ASSIGNMENT:
An exact copy of all the data is the expected answer.

INFORMATION SUPPLIED:
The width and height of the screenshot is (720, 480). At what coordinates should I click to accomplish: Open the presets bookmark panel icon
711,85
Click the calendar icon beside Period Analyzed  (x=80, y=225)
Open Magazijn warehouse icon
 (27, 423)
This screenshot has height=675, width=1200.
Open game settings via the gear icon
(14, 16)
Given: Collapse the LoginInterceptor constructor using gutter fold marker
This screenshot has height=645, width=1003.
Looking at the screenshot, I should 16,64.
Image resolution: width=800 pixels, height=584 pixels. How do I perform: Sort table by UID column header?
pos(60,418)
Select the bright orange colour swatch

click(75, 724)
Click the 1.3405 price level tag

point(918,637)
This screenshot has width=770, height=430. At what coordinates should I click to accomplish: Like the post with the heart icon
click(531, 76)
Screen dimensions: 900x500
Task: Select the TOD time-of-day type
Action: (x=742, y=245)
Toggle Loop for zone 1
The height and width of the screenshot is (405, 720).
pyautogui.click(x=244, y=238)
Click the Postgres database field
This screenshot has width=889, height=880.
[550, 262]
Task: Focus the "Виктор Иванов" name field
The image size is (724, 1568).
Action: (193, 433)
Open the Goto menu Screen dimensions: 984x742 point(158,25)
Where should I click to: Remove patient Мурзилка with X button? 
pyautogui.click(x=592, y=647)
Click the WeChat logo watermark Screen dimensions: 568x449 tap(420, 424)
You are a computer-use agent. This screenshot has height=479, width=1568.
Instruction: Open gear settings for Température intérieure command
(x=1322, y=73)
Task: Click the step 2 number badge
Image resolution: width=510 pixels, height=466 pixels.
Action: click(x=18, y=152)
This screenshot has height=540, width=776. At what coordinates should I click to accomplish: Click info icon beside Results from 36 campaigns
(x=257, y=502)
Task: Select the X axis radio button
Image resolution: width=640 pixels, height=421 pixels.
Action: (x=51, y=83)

ANSWER FOR THIS EXERCISE:
The width and height of the screenshot is (720, 480). At what coordinates should I click to accomplish: Open the presets bookmark panel icon
711,85
Click the calendar icon beside Period Analyzed  (x=80, y=225)
Open Magazijn warehouse icon
 (27, 423)
This screenshot has height=675, width=1200.
Open game settings via the gear icon
(14, 16)
Given: Collapse the LoginInterceptor constructor using gutter fold marker
This screenshot has height=645, width=1003.
Looking at the screenshot, I should 16,64.
Image resolution: width=800 pixels, height=584 pixels. How do I perform: Sort table by UID column header?
pos(60,418)
Select the bright orange colour swatch

click(75, 724)
Click the 1.3405 price level tag

point(918,637)
This screenshot has width=770, height=430. At what coordinates should I click to accomplish: Like the post with the heart icon
click(531, 76)
Screen dimensions: 900x500
Task: Select the TOD time-of-day type
Action: (x=742, y=245)
Toggle Loop for zone 1
The height and width of the screenshot is (405, 720).
pyautogui.click(x=244, y=238)
Click the Postgres database field
This screenshot has width=889, height=880.
[550, 262]
Task: Focus the "Виктор Иванов" name field
The image size is (724, 1568).
Action: (193, 433)
Open the Goto menu Screen dimensions: 984x742 point(158,25)
Where should I click to: Remove patient Мурзилка with X button? 
pyautogui.click(x=592, y=647)
Click the WeChat logo watermark Screen dimensions: 568x449 tap(420, 424)
You are a computer-use agent. This screenshot has height=479, width=1568.
Instruction: Open gear settings for Température intérieure command
(x=1322, y=73)
Task: Click the step 2 number badge
Image resolution: width=510 pixels, height=466 pixels.
Action: click(x=18, y=152)
This screenshot has height=540, width=776. At what coordinates should I click to accomplish: Click info icon beside Results from 36 campaigns
(x=257, y=502)
Task: Select the X axis radio button
Image resolution: width=640 pixels, height=421 pixels.
Action: (x=51, y=83)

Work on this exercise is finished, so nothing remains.